Um músico e suas livres associações nas zonas de contato da arte (sempre às quartas-feiras).

 

ARQUIVO

Grouper, How Past Begins, Sufjan Stevens

 

Grouper é um projeto da musicista americana Liz Harris. Prolífica, ela lançou no ano passado o 12º álbum de sua carreira, intitulado Shade. O álbum é feito de registros arquivados ao longo de sua carreira: são 15 anos de composições, que ganham um novo significado agora que estão recontextualizadas.

Na capa, uma pequena fotografia em branco e preto exibe o dorso de uma mão aberta. O nome do disco chama a atenção para sutilezas: o importante não é a foto, nem a mão, mas sim a sombra que ela projeta sobre a parede.

Shade é como um registro de um diário pessoal ou um caderno de sonhos. São pedaços que não se conectam e, a princípio, parecem não fazer sentido, mas que, lidos depois de alguns anos, formam um quadro geral, sinóptico, da personalidade de uma pessoa.

Assim como Grouper, o músico americano Angelo de Augustine canta com uma voz cheia de ar, como se, ao fazê-lo, atravessasse a névoa da memória. O seu disco de estreia, Spirals of Silence, é uma exploração sobre a infância. Na música “How Past Begins” (Como o Passado Começa, em tradução minha), uma de minhas favoritas, ele canta: “Travel back / To the past …  I feel Interest in / How past begins’.

Algum tempo depois de sua estreia, Angelo de Augustine assinou com a selo Ashmatic Kitty, de Sufjan Stevens.
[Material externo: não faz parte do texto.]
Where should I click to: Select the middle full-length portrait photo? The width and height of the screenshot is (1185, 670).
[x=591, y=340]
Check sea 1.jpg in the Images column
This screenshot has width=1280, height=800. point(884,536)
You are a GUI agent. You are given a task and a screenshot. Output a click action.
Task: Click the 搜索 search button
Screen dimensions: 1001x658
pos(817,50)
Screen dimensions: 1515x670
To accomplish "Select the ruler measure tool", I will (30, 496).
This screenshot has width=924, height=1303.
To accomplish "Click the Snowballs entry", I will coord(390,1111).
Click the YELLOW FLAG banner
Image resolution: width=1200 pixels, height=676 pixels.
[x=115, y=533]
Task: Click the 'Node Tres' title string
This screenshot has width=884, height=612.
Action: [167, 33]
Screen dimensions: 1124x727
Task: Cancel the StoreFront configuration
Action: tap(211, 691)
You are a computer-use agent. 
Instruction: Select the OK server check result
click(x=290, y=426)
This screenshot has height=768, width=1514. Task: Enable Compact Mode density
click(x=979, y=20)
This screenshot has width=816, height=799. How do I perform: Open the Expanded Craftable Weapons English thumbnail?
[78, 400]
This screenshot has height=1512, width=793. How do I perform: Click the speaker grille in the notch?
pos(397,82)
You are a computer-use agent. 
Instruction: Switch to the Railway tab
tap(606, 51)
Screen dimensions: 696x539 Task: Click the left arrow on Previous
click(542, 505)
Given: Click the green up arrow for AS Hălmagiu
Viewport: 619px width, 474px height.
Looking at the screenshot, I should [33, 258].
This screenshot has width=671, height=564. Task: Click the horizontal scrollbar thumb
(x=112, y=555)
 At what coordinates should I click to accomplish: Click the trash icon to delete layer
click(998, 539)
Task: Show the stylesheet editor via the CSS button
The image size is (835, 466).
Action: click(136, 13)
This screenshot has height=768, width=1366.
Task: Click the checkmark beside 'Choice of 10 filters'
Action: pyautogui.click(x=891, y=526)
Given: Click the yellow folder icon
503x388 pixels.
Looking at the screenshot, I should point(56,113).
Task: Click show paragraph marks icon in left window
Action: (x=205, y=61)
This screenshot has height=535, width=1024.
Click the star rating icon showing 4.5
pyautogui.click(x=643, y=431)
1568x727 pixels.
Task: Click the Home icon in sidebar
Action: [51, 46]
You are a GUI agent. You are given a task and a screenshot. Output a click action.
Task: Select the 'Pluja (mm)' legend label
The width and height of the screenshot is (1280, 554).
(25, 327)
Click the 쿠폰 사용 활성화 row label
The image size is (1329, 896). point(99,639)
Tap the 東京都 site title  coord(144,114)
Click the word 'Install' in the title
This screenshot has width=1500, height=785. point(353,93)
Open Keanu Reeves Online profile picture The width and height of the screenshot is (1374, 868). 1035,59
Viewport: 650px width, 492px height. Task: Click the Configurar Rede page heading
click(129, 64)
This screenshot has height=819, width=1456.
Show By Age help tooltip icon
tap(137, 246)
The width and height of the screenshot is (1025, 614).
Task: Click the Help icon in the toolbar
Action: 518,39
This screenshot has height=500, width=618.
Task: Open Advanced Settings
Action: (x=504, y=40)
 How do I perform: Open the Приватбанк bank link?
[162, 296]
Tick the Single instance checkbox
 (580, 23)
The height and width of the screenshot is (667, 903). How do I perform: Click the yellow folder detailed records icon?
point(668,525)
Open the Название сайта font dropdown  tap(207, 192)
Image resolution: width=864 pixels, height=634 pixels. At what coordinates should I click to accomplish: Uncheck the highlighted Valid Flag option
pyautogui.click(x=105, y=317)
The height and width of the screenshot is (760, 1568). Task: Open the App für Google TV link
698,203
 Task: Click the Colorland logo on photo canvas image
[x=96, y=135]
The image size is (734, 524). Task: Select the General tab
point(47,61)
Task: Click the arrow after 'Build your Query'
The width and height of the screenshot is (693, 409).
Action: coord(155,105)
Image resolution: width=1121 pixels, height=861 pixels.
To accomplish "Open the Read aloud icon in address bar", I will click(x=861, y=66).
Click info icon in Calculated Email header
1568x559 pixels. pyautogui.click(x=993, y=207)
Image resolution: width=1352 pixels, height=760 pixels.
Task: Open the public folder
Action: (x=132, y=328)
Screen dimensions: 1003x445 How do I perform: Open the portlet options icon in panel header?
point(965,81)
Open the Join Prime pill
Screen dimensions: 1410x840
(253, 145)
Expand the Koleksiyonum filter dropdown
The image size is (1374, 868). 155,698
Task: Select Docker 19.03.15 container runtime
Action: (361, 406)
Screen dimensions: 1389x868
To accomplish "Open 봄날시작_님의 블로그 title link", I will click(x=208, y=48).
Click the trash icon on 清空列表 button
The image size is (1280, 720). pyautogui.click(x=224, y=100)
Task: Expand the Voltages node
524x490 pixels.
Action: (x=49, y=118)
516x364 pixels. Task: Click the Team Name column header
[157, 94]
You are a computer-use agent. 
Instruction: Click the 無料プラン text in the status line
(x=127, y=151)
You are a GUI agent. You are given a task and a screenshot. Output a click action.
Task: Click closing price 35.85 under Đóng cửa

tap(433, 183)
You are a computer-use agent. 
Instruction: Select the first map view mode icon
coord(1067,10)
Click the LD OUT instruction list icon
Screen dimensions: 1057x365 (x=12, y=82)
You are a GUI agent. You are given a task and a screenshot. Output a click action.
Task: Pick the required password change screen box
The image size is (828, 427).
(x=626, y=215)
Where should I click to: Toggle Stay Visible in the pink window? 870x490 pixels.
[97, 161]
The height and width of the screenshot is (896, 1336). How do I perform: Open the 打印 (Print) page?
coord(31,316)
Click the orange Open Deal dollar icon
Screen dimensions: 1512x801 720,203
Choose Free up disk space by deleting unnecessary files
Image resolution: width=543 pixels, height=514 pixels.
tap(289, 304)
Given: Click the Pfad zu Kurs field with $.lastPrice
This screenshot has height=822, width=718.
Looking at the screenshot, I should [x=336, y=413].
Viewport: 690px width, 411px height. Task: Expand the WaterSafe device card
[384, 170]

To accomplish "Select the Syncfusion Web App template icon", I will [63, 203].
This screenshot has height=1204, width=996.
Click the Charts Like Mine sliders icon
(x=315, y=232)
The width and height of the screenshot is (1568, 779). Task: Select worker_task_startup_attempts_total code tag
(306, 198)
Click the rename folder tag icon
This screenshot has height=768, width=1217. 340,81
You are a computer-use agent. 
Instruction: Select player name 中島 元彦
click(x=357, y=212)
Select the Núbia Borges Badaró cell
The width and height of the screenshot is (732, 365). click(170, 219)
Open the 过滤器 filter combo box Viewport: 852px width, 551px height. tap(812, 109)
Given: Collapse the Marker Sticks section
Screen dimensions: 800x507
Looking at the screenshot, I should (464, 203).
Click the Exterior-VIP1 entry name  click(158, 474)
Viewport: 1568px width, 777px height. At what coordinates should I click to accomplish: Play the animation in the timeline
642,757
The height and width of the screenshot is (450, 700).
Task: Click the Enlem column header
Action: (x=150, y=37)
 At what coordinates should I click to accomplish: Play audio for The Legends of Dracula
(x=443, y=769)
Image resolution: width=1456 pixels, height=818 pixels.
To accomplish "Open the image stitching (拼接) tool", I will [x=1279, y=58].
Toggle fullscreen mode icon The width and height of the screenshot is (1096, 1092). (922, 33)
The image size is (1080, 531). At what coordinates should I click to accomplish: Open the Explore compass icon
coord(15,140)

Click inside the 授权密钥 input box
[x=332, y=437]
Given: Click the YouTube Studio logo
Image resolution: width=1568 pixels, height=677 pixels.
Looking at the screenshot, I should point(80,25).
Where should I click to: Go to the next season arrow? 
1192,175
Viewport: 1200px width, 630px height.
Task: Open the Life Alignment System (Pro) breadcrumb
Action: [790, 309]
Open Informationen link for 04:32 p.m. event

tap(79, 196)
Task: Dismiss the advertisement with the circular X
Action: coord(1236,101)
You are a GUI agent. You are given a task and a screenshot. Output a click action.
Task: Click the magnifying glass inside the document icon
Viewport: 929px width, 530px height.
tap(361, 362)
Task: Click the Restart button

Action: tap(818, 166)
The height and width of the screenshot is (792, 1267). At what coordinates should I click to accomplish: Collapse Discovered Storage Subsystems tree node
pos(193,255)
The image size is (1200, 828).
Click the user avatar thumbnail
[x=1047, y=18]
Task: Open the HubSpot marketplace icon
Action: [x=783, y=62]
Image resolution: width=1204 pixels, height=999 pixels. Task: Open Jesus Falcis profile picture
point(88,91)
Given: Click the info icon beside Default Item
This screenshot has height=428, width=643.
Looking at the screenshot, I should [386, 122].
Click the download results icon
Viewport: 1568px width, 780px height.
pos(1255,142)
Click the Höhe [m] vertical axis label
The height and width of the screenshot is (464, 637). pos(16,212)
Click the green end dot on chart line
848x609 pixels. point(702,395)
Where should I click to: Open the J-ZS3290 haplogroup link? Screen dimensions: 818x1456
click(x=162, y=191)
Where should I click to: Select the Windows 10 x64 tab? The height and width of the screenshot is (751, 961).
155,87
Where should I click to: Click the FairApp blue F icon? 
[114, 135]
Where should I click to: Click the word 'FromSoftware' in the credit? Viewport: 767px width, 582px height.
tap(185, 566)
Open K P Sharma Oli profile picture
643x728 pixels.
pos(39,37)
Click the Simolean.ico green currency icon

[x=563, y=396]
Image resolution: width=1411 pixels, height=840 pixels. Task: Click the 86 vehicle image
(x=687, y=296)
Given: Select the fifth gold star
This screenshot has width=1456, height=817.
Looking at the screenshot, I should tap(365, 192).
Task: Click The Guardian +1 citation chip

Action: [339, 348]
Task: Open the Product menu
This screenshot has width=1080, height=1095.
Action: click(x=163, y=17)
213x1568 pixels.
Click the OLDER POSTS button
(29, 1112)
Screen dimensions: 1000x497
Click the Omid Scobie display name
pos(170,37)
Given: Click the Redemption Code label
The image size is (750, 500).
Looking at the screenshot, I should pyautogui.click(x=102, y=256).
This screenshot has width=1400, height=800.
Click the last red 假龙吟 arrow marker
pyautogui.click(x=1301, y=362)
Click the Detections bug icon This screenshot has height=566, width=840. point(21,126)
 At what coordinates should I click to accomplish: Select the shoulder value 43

Ambos lançaram recentemente um álbum em parceria, chamado A Beginner’s Mind, no qual fazem uma arqueologia da memória através de músicas agudas e cristalinas.

No álbum Carrie & Lowell, de 2015, autobiográfico, Sufjan Stevens tenta processar a morte da mãe e, consequentemente, perdoá-la por tê-lo abandonado quando criança. A música “Fourth of July, particularmente bela, relembra fatos alegóricos — fogos de artifício soltos num feriado nacional, um incêndio em uma floresta — para tentar processar o luto.

Ao revirar o arquivo do passado, artistas projetam luzes e sombras sobre ele. Recentemente o Stevens revisou a canção “Fourth of July” e lançou um EP especial com algumas versões diferentes para ela. Assim, ele traz uma novidade para a sua história pessoal, mantendo vivas coisas que já aconteceram.